Das dürfte eindeutig daran liegen, dass Frauen auch in Vollzeitjobs besonders häufig in den klassischen Niedriglohnbereichen arbeiten wie dem Gastgewerbe, in dem zwei von drei Vollzeitkräften in die unteren Einkommen fallen. Nicht so extrem, aber auch weit überdurchschnittlich betroffen sind der Einzelhandel und das Sozialwesen – Branchen, die wie auch die eher Männer-dominierte Logistik im Ruhrgebiet zu den Wachstumsbranchen gehören. Ihre überdurchschnittliche Präsenz in diesen Berufen erklärt auch die oft sehr niedrigen Löhne ausländischer Vollzeitjobber und von Menschen ohne Berufsabschluss.

Untere Einkommensschicht wird kleiner

Insgesamt ist der Anteil der Geringverdienender bundesweit im vergangenen Jahrzehnt gesunken – von 21,1 Prozent im Jahr 2011 auf nun 18,7 Prozent. Im Pandemiejahr 2020 ist die Quote allerdings in Westdeutschland erstmals wieder leicht gestiegen – um ein Zehntel auf 16,4 Prozent. Weil im gleichen Zeitraum die Zahl der Vollzeitbeschäftigten um satte 2,1 Millionen auf 23,7 Millionen gestiegen ist und eine wachsende Mehrheit von ihnen in den oberen beiden Einkommensdritteln liegt, lässt sich aus der Studie auch ein Anwachsen der mittleren Einkommensschicht herauslesen.

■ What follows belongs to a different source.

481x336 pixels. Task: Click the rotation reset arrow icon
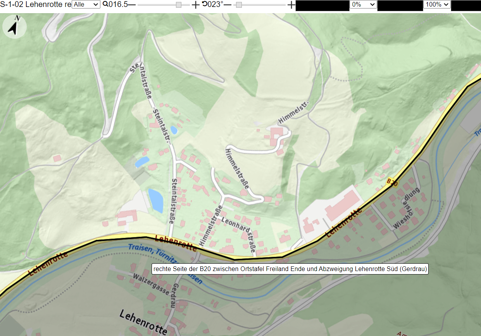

Das widerspricht der gängigen These vom Schrumpfen der Mittelschicht. Grund sind die sehr verschiedenen Definitionen. So hält die OECD alle, deren verfügbares Einkommen zwischen 75 und 100 Prozent des mittleren Einkommens liegt, für armutsgefährdet. Dagegen sagt der Autor der WSI-Studie, Helge Emmler: „In den letzten Jahren ist es gelungen, den unteren Entgeltbereich zurückzudrängen.“ Und er sieht vor allem für Ostdeutschland eine gute Chance, mit der von der neuen Bundesregierung geplanten Anhebung des Mindestlohns auf zwölf Euro einen weiteren „Schritt in die richtige Richtung“ zu tun.